3) Use Your Apple Watch
Weirdly, this is the most expensive of the 3 solutions if you don’t already own an Apple Watch. But, if you do, camera apps typically have a feature that allows you to control them from the watch. You can also view yourself in the watch to see if you’re in the frame. It works OK, it’s my least favorite of the 3 solutions though.
Record High-Quality Audio
People focus too much on video quality when they get into YouTube. Your primary focus should instead be audio quality. To get better audio quality, your primary concern should be getting a microphone as close to you as possible. If your iPhone is 6 feet away from you while filming, the audio won’t be as good.
I actually wrote an entire post on how to use your iPhone as a dedicated audio recorder. The problem with that post is if you’re using your iPhone to film, you need a 2nd iPhone to capture audio, and then you need to sync the tracks in post.
That’s a super complicated solution. The easier way would be to hook a mic to your iPhone and run a wire to your subject. I recommend getting a lav mic, TRS to TRRS adapter, if needed a TRS extension cable, and if needed a lightning to headphone jack adapter.
Record with the Filmic Pro app, or really any app that allows you to control your audio settings. Connect your microphone, open the app, and check these settings.
It’s pretty simple, just do the following, and you’re done.
- Open the app and tap the audio button.
- Select the mic you plugged into the lighting port.
- Set the Compression algorithm. PCM is a lossless format, AIFF is Apple’s lossless format. AAC is a compressed format (but still OK quality). I recommend choosing one of the lossless formats.
- Set the sample rate to 48kHz.
- Experiment with whether you like the Automatic Gain Correction and Voice Processing. It’s hard to give a definitive answer as to whether you should have these on or not.
Get a Tripod
I thought this one was obvious, but it’s essential. You’ll need a tripod to hold your camera even if you’re using an iPhone.
Luckily this isn’t that tricky. You just need to buy an adapter to hold your iPhone from the tripod, then you can buy any regular tripod that you want. Or if you already bought the DJI Osmo Mobile 3 from a previous step that will work as the adapter already. You just need the tripod.
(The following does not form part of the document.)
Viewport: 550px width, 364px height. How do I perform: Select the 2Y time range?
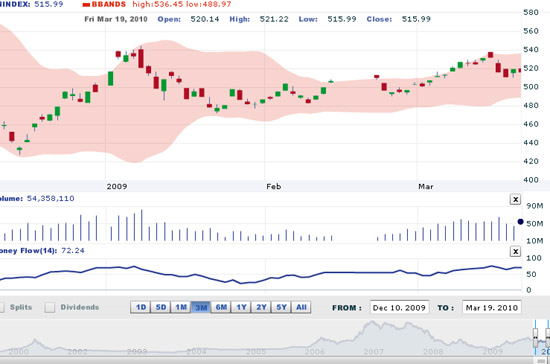click(261, 308)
Upgrade Your Cloud Storage Plan
If you’re going to be filming a lot of 4k videos, you’ll soon need a place to store a lot of data. This article assumes you want to use your iPhone instead of buying a bunch of hard drives. If that’s the case, cloud storage is the way to go.
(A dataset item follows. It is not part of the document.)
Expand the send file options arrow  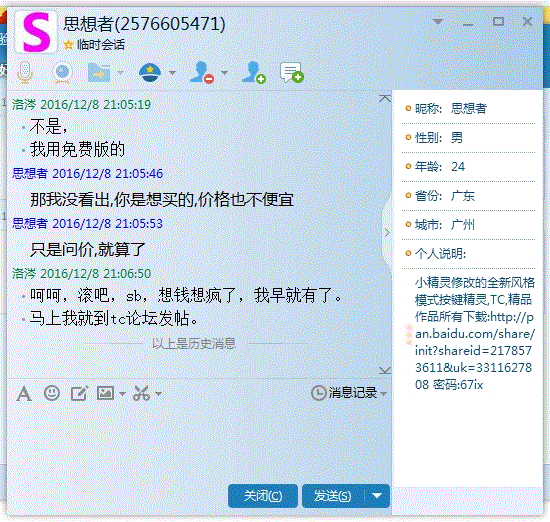(x=120, y=73)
It’d be nice if the files automatically saved themselves to the cloud. That way you never had to worry about losing footage or doing anything. One option for doing that is to simply upgrade your iCloud storage plan. For $10/m, you’ll be able to store up to 2TB of data. This should work pretty well for most people.
If you’re somehow getting past 2TB of data, I’d suggest removing some video clips you’re done with or airdropping your files between devices. If that doesn’t work, then check out this article on cloud storage plans. Amazon charges $60 per TB per year as of this writing. That may be your best bet if you need more than 2TB and want to get the footage off of your phone.
Edit Videos With LumaFusion
You can obviously edit your videos with any video editing software you want. But, this article assumes you want to create a YouTube Channel solely with your iPhone. In that case, LumaFusion is the app for you.
The app is better suited for the iPad as it will give you more screen space to work with. But, in a pinch, it works great on the iPhone as well. It doesn’t have all the features of a Final Cut Pro, Davinci Resolve, or Premiere Pro. But, it has a lot of features. It has dramatically simplified 99% of the features you’ll ever use in a video editor. I like it so much that I use it more than any other video editor.